[ARTIKEL]
* * * *

Im Umgang miteinander ist es oft notwendig, einen Schritt zurück zu treten und gute Fragen aus der Beobachterrolle heraus zu stellen, anstatt nach vorne zu gehen und Dich zu präsentieren. „Wer fragt, der führt.“ Das sagt sich so leicht. Ob Fragen zu einem qualitativ guten Ergebnis führen, hängt von der Qualität der Fragen und dem Einfühlungsvermögen des Fragenden ab. Also ist es doch nicht so einfach, mit Fragen zu führen?
Es reicht nicht, ein Buch zu lesen oder einen Fragenkatalog auswendig zu lernen. Üben steht an erster Stelle! Du brauchst die alltägliche Erfahrung damit und die eigene Selbstreflexion Deiner Fragequalität. Wichtig ist vor allem, dass Du Dir bewusst machst, welches Ziel Du gerade erreichen möchtest und die Frage darauf abgestimmt ist.

* * * *

[BEREITGESTELLTE DATEN]
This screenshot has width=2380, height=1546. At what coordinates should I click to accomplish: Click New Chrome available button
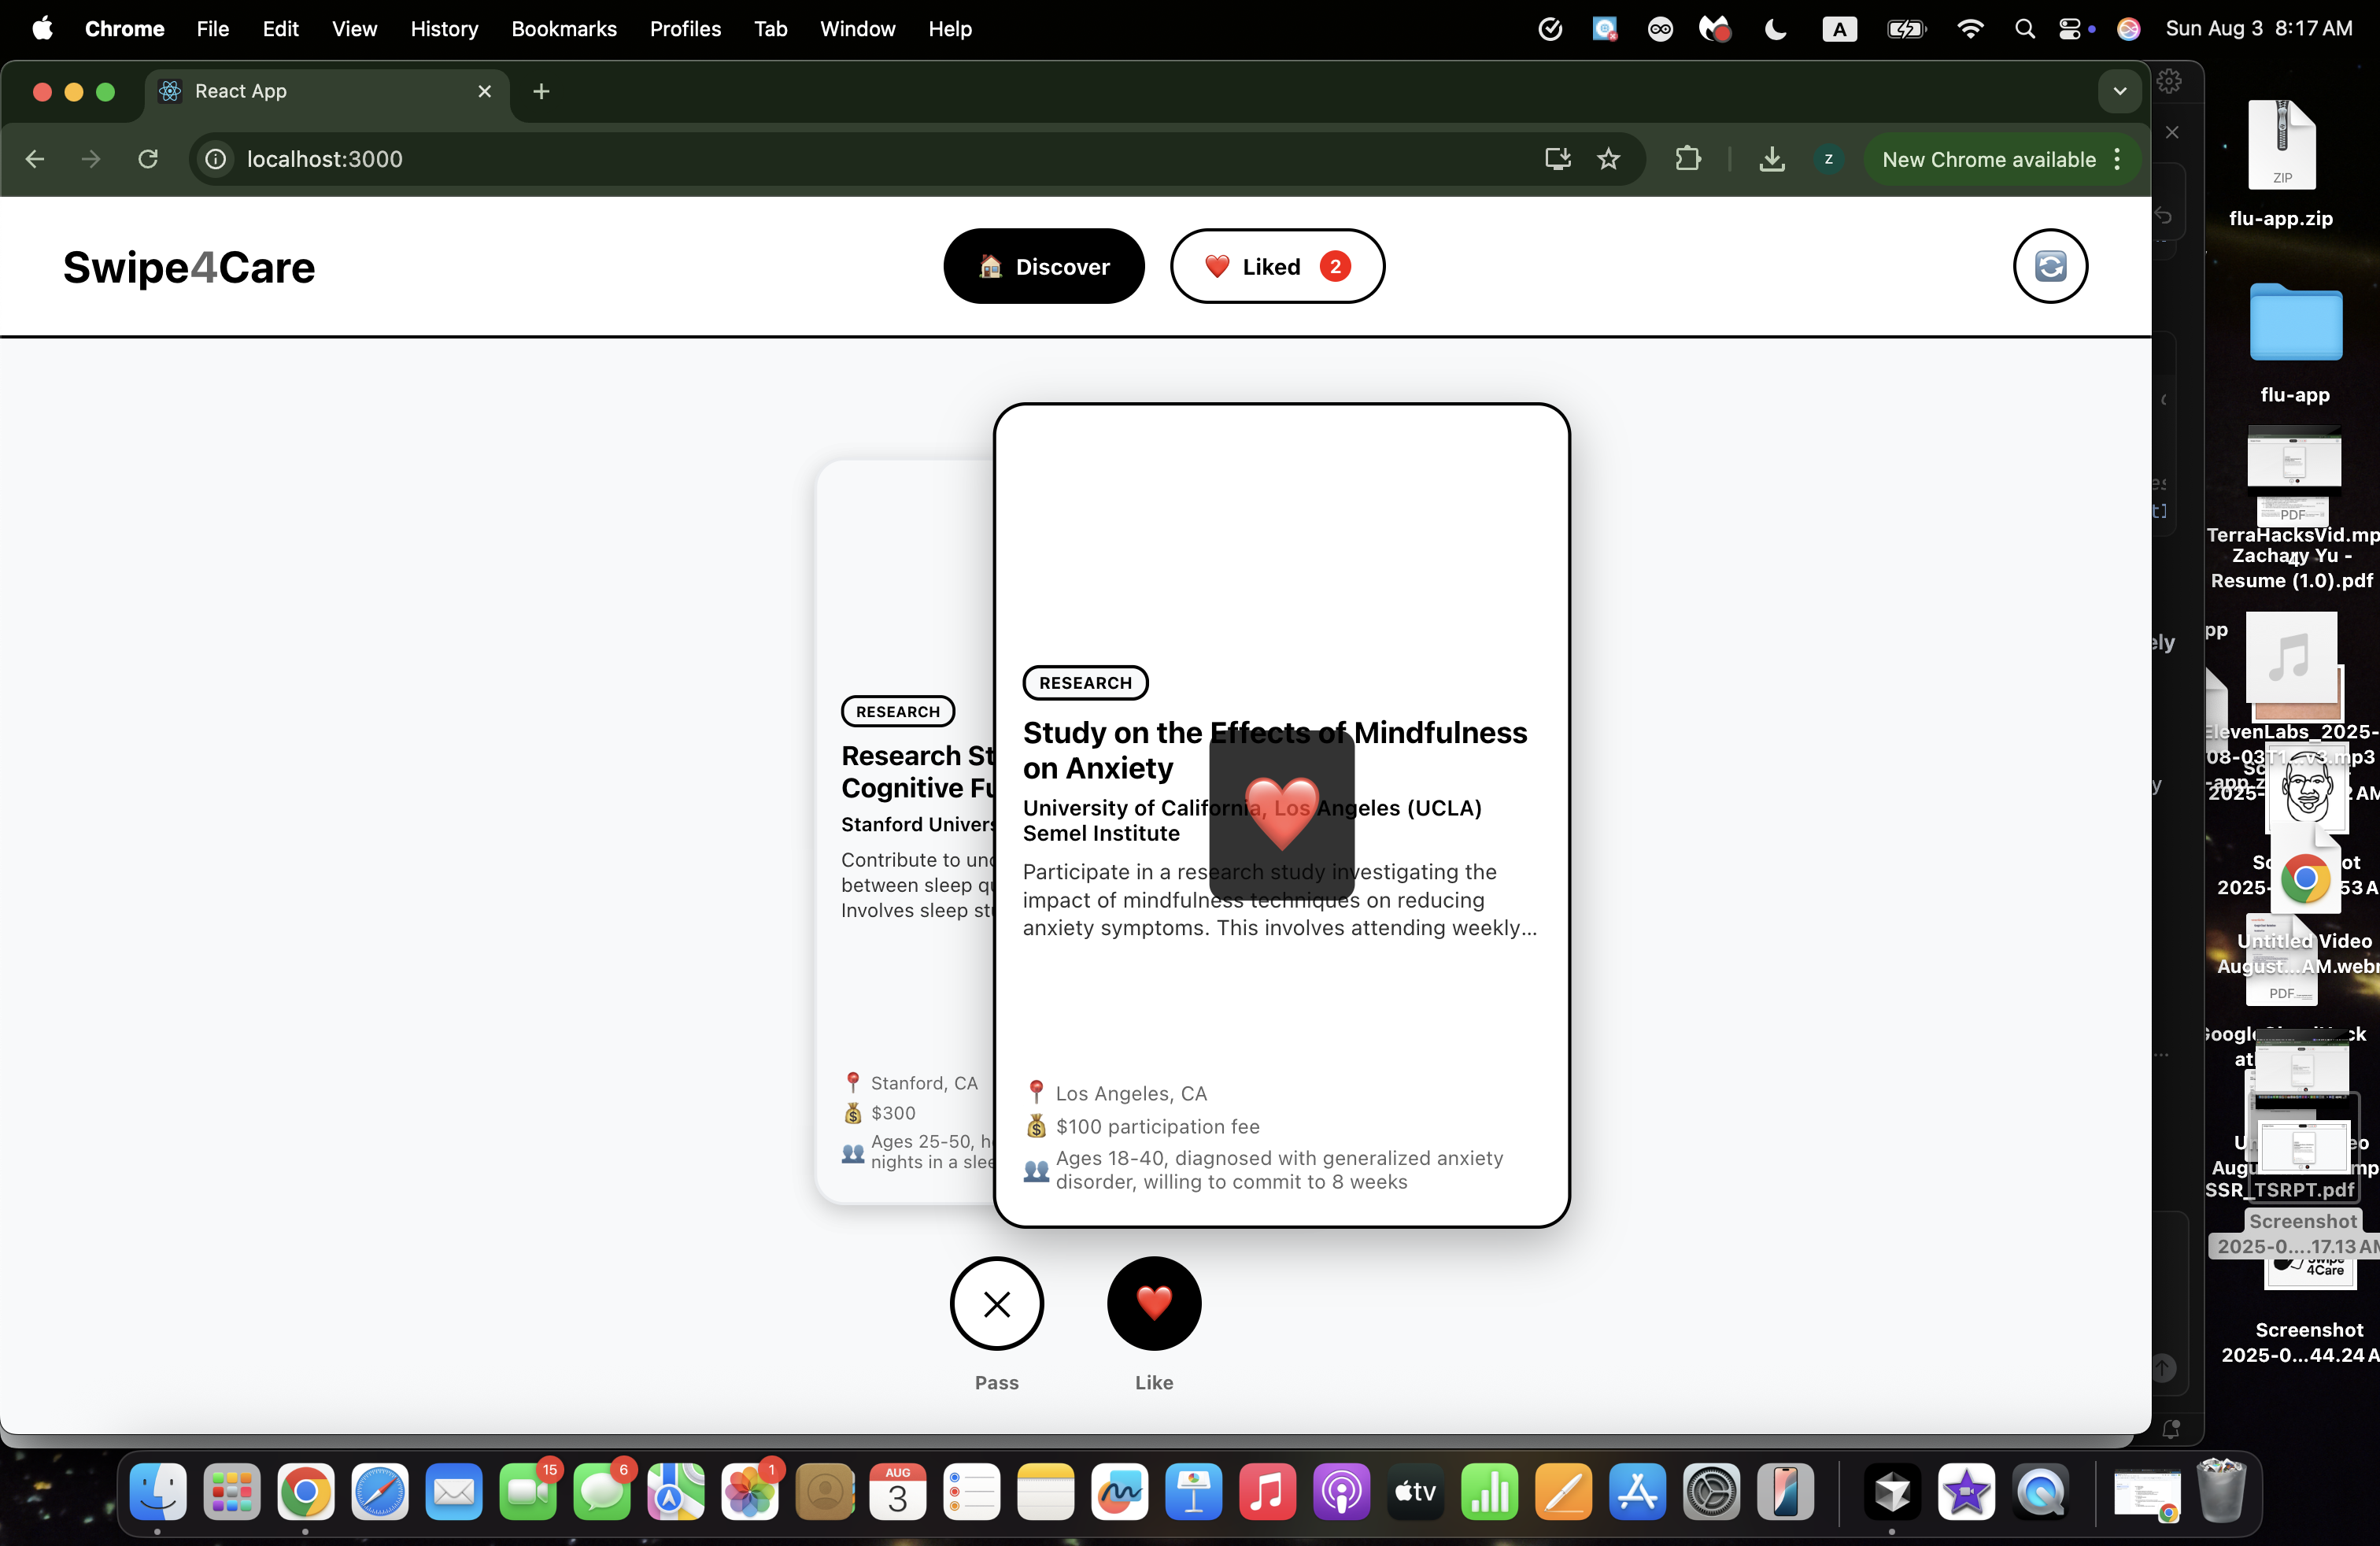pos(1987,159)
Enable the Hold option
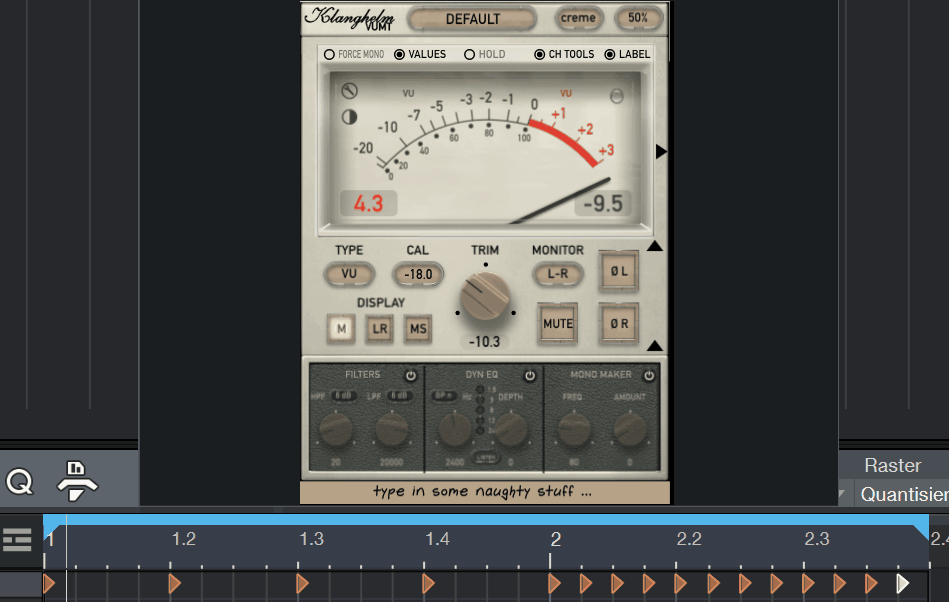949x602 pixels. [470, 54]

* * * *

[AUFGABEN]
[A] Schreibe aus dem Text über das Führen mit Fragen alles von „Es reicht nicht, ein“ bis hinunter zu „darauf abgestimmt ist.“ wortgetreu ab.
[B] Wovon hängt es laut dem Text über das Führen mit Fragen ab, ob Fragen zu einem qualitativ guten Ergebnis führen?
Die Zeilen spielen hierfür keine Rolle.

[ERGEBNISSE]
[A]
Es reicht nicht, ein Buch zu lesen oder einen Fragenkatalog auswendig zu lernen. Üben steht an erster Stelle! Du brauchst die alltägliche Erfahrung damit und die eigene Selbstreflexion Deiner Fragequalität. Wichtig ist vor allem, dass Du Dir bewusst machst, welches Ziel Du gerade erreichen möchtest und die Frage darauf abgestimmt ist.

[B] Von der Qualität der Fragen und dem Einfühlungsvermögen des Fragenden.